1. Jan Miense Molenaer (c. 1610-1668)
Boy with Beer Mug and Pipe, c. 1627-1628
Oil on panel - 52 x 43.2 cm
Harlem, Frans Hals Museum
Photo: Koetser Gallery
See the image in its page

A genre painter born in Haarlem in the early 17th century, Molenaer trained in the studio of Frans Hals, whose influence he suffered, at least initially, when he painted refined and colourful genre scenes in bourgeois interiors, giving an important place to the theme of music. Then, in the 1640s, he was influenced by the rustic subjects of Adriaen Van Ostade and began to paint darker compositions with brown tones and more pronounced chiaroscuro.

This pipe smoker is an early painting that shows the artist’s ambition. He carefully describes the materials - the fabrics of the garment, the pewter mug, and even the flames crackling in the fireplace -, works on the play of light and shadow, and finally studies the posture of his character, which he wants to be natural, with his foot raised on the bar of the stool and the detail of the socks that fall on the ankles, revealing his knees.

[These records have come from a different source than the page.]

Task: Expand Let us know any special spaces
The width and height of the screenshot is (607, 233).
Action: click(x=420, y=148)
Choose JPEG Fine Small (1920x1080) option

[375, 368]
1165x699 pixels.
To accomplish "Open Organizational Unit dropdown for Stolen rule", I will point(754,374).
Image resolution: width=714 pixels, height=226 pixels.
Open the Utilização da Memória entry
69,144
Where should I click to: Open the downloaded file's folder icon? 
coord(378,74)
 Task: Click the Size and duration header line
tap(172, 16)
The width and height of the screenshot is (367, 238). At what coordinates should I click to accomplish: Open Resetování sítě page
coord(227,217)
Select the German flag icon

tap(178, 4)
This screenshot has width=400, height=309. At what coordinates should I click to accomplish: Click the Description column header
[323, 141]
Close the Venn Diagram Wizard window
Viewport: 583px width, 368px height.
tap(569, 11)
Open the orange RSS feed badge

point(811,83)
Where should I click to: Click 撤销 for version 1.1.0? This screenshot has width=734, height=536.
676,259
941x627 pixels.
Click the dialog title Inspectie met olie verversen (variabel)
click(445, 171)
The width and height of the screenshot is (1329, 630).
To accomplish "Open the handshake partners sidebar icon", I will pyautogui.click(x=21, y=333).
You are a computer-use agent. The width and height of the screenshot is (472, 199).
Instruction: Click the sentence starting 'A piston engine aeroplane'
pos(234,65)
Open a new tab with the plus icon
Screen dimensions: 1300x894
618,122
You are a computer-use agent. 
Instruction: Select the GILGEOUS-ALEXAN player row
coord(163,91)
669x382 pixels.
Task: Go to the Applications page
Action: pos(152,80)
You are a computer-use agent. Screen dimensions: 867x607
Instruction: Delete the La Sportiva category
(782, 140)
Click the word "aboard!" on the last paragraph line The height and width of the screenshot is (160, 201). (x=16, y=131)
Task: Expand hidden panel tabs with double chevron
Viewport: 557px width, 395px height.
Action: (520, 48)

These different elements are found in his later paintings, the Two Boys and a Girl Making Music for example, which can be seen in the National Gallery in London, are very similar to this young boy. The choice of placing a main figure seated in the centre and presented at an angle is recurrent, as is the insistence of the gaze and a taste for a certain provocation. In his self-portrait in the National Gallery in Washington, the painter resumed the pose and developed the theme of his youthful painting: he depicted himself around 1635 as a lute player tuning his instrument, no doubt as a metaphor for his choice of a harmonious life, far from the excesses to which a table offering food in fine crockery, wine and tobacco invites him.
He again depicted a young pipe-smoker in a later painting now preserved in Bergamo (ill. 2) which shows the evolution of his style (see article on the masterpieces of the Accademia Carrara in Bergamo).


Jan Miense Molenaer (c. 1610-1668)
Young man with a pipe, c. 1632-1634
Oil on panel - 70 x 55 cm
Bergamo, Accademia Carrara
Photo : Didier Rykner
See the image in its page

The Haarlem Museum compares Molenaer’s works with those of Frans Hals and his brother Dirck Hals, and also with those of Judith Leyster, whom he married in 1636 and whose paintings are often confused with his own. These comparisons show the interplay of influences between the master and his pupils, and between painters of the same generation, while at the same time highlighting the personality of each.